*** Reading passage Section Begins ***

So this article is more a timely reminder to beware when communicating with any electronic device. Also, don’t forget that as a human being even your own communication network, your nervous system, is full of electric avenues too, but please don’t switch that off: it could be fatal!

You may not know it but ever since the computer became common place some thirty or forty years ago it has been possible to tap into someone’s computer at home or at work and watch what they are doing in real time. What’s more, depending on how those surveying you do it, you don’t necessarily have to be on line. In any event, your computer screen becomes an intruder’s camera lens.

Of course, this can apply to all sorts of devices nowadays including mobile phones. The basic technology is reasonably straightforward and preceded desk top computers as we know them today. It was used in what were called “infinity bugs” on landline telephones before mobile phones were common place (other than in the form of walkie-talkies).

All you had to do in the good old days was dial the phone number you wanted to listen into and it silently turned the phone at the other end into a microphone. Initially the first devices used for such activities were cumbersome but as time passed and technology improved infinity bugs started to become increasingly sophisticated so that you could join in ongoing calls without being heard or use extensions to the phone you had dialled as microphones.

Nowadays the equivalents to these bugs are much more sophisticated and rely on state of the art computers. Indeed real time audio and visual surveillance have never been easier for, say, someone supported by, for example, a government that likes storing lots of data.

The trouble is that even the European Union (EU) is so corrupt that as reported in the media this week it loses as much through corruption as its annual budget of only 120,000,000,000 Euros. If people are empowered to “watch over” you how do you know they are not corrupt?

With statistics like those of the purportedly civilised EU, in all probability those empowered in the EU and many other countries have been infiltrated by corrupt officials or the states themselves are as morally bankrupt as North Korea. Hence yet again we come full circle to those articles we released on 17th February 2012.

*** Reading passage Section Ends ***
*** Source material Section Begins ***

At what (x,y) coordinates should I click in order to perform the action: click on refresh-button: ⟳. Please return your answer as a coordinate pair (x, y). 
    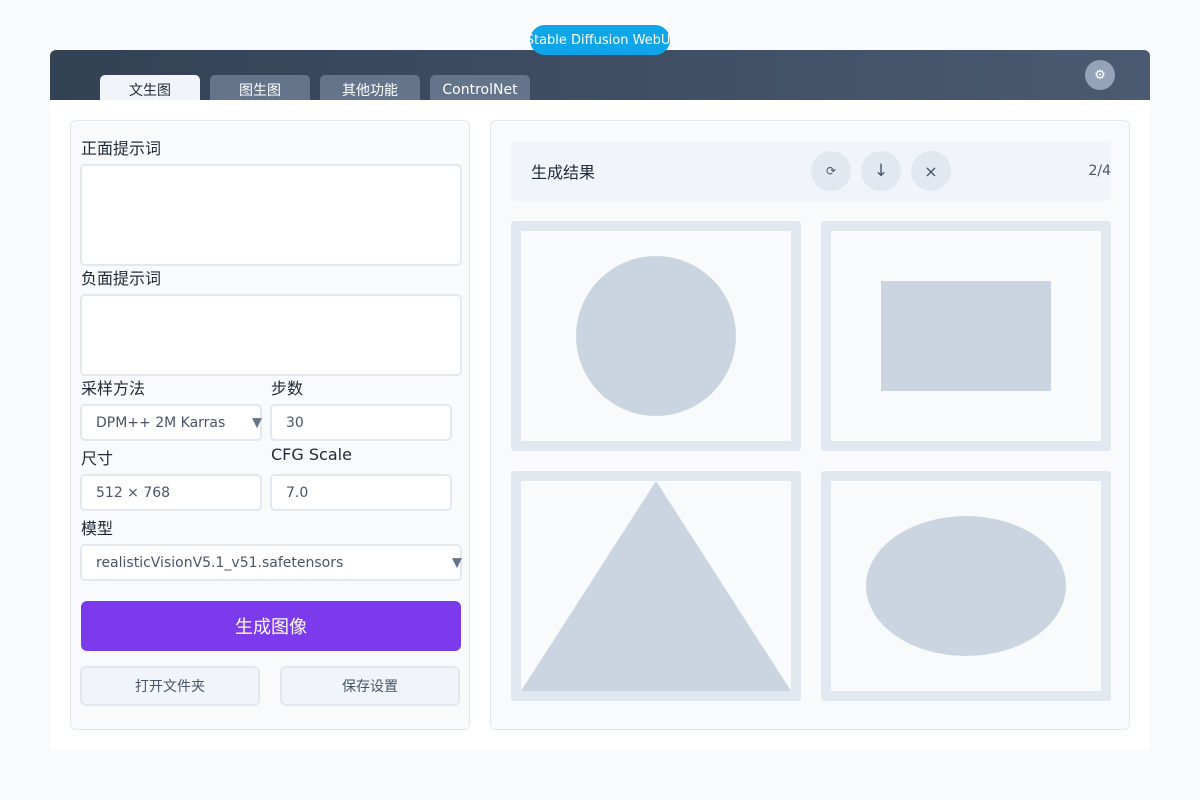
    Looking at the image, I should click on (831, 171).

*** Source material Section Ends ***
*** Source material Section Begins ***

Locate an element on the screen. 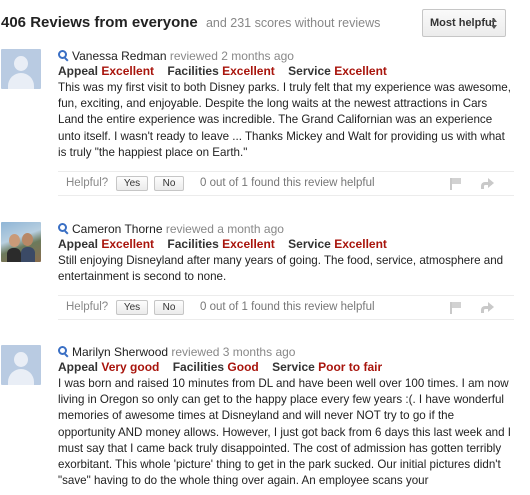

*** Source material Section Ends ***
*** Source material Section Begins ***

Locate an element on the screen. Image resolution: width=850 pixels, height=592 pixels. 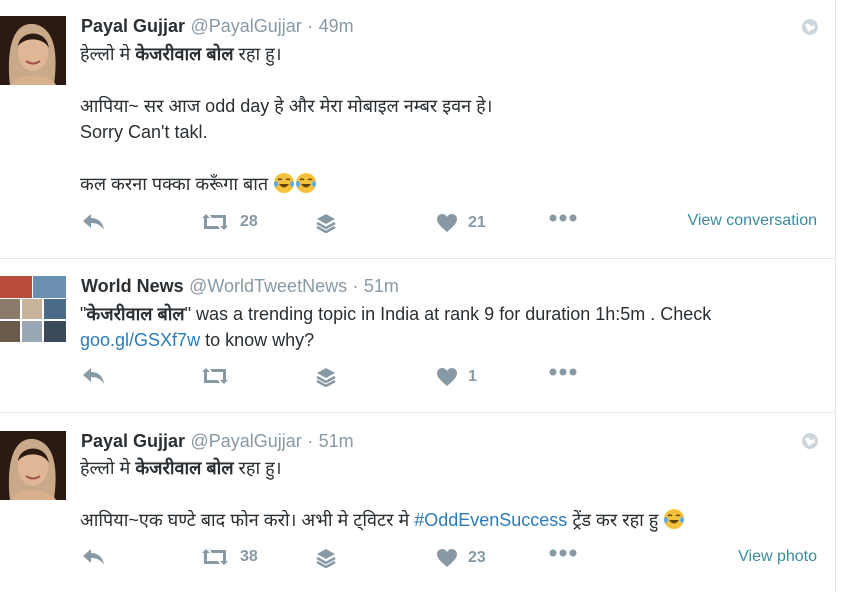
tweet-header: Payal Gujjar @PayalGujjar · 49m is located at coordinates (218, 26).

*** Source material Section Ends ***

Work to complete:
1. In the surveillance article, what happened to the phone at the other end when someone dialed its number using an infinity bug?
2. List every capability of infinity bugs that the surveillance article describes.
3. Summarize the surveillance article in three sentences.

Answers for this exercise:
1. It was silently turned into a microphone.

2.
- Silently turning the dialed phone into a microphone
- Joining ongoing calls without being heard
- Using extensions to the dialed phone as microphones

3. Since computers became commonplace thirty or forty years ago, it has been possible to watch what someone does on their computer in real time, sometimes even when they are not online, and this now applies to devices such as mobile phones. The technology came before today's desktop computers and was used in "infinity bugs," which silently turned a dialed landline phone into a microphone and later became more sophisticated. Today's equivalents rely on state-of-the-art computers, and because the EU reportedly loses as much to corruption as its annual budget of 120,000,000,000 Euros, the article asks how people can know that those empowered to watch them are not corrupt.